The relic of a still older fight than that of Flodden is still preserved in Scotland in the standard borne by Earl Douglas at Otterburn—one of the most chivalrous battles, according to Froissart, that was ever fought. The story, as told in all the histories,[32] is that shortly before the battle, in a skirmish before Newcastle, Douglas, in a personal encounter with Percy, won the pennon of the English leader, and boasted that he would carry it to Scotland and plant it on his castle of Dalkeith; and till lately this standard was supposed to be the flag so captured. But recent investigation has shown that the flag—which, by the way, is not a pennon but a standard thirteen feet long—is that of Douglas himself, which of course his son would be careful to preserve and bring back. The flag is now much faded, and the second word of the motto [pg 48] was, when I saw it lately, not legible, but the motto is undoubtedly that of Earl Douglas, "Jamais arriere" (Fig. 22). The devices are not the arms as borne by his descendants the Dukes of Douglas;—indeed they are not arranged as a coat of arms at all. But the lion rampant for Galloway, the saltire for the lordship of Annandale, and the heart and the star, are all Douglas bearings. Curiously enough, there are two hearts, while the later earls bore only one, and there is only one star, while on their shields they carried three. The real trophies, the capture of which, in all probability, precipitated the battle, are to be found in two other relics which are preserved along with the flag. They consist of two lady's gauntlets, fringed with filigree work in silver, on each of which is embroidered the white lion [pg 49] of the Percys. The gloves are of different sizes, and were perhaps love pledges, carried by Percy suspended from his spear or helmet, as was the fashion of the time; and the loss of such tokens was quite as likely as the loss of a personal flag, to cause the Northumbrian knight to pursue Douglas and force him to battle.[33] These relics are in the possession of the family of Douglas of Cavers in Roxburghshire, descended from the earl who was slain at Otterburn.
[32] Tytler's History of Scotland, ii. 365, &c.
[33] Paper read by Mr. J. A. H. Murray of Hawick to the Hawick Archæological Society.
Along with them is preserved another old flag of the Douglas's, but evidently of a later date. It is a good example of the square banner borne by knights of noble rank. It is about 28 inches square, and bears on a shield the Douglas arms, but with the heart as originally borne before it was ensigned with a crown, and the chivalric motto still used by the Cavers family, "Doe or die" (Fig. 23).
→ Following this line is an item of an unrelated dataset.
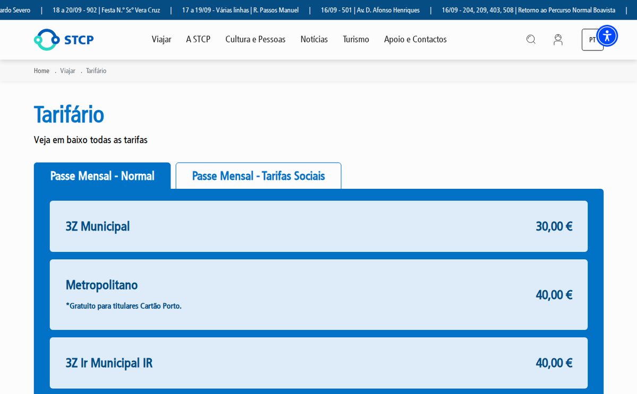The image size is (637, 394).
Task: Expand the Cultura e Pessoas menu
Action: click(x=255, y=39)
Besides national and personal flags, those of Trades and Companies were frequently carried in armies, and of these many examples occur in the illuminated copies of Froissart. On one occasion we find on a banner azure a chevron between a hammer, trowel, and plumb. On another there is an axe and two pairs of compasses. And on the painting of the battle between Philip d'Artevel and the Flemings, and the King of France, banners occur charged with boots and shoes, drinking vessels, &c. In Scotland an interesting example is preserved of a Trades flag which was borne at Flodden, and which was presented in 1482 by James III. to the Trades of Edinburgh (Fig. 24). It is familiarly known as the Blue Blanket, and is in the possession of the Trades' Maidens' Hospital of Edinburgh. In an accompanying memorandum it is described thus: "The Blue Blanket or standard of the Incorporated Trades of Edinburgh. Renewed by Margaret, Queen of James III., King of Scots: Borne by the craftsmen at the battle of Flodden in 1513, and displayed on subsequent occasions when the liberties of the city or the life of the sovereign were in danger."
The field of the flag has been blue, but it is now much faded. In the upper corner is the white saltire of Scotland, with the crown above and the thistle in base. On [pg 51] a scroll in the upper part of the flag are the words, "Fear God and Honor the king with a long life and a prosperous reigne;" and, in a scroll below, the words, "And we that is Tradds shall ever pray to be faithfull for the defence of his sacred Majestes royal persone till death." The flag is about ten feet in length.
Of the flags borne in Scotland by the Covenanters, in their noble struggle for liberty, several are extant, and connected as they are with so important a part of Scottish [pg 52] national history, they are replete with interest. One of these, which is preserved by the Antiquarian Society of Edinburgh, bears the national cross, the white saltire of Scotland, with five roses in the centre point, and the inscription "For religion, Covenants, king, and kingdomes" (Fig. 25).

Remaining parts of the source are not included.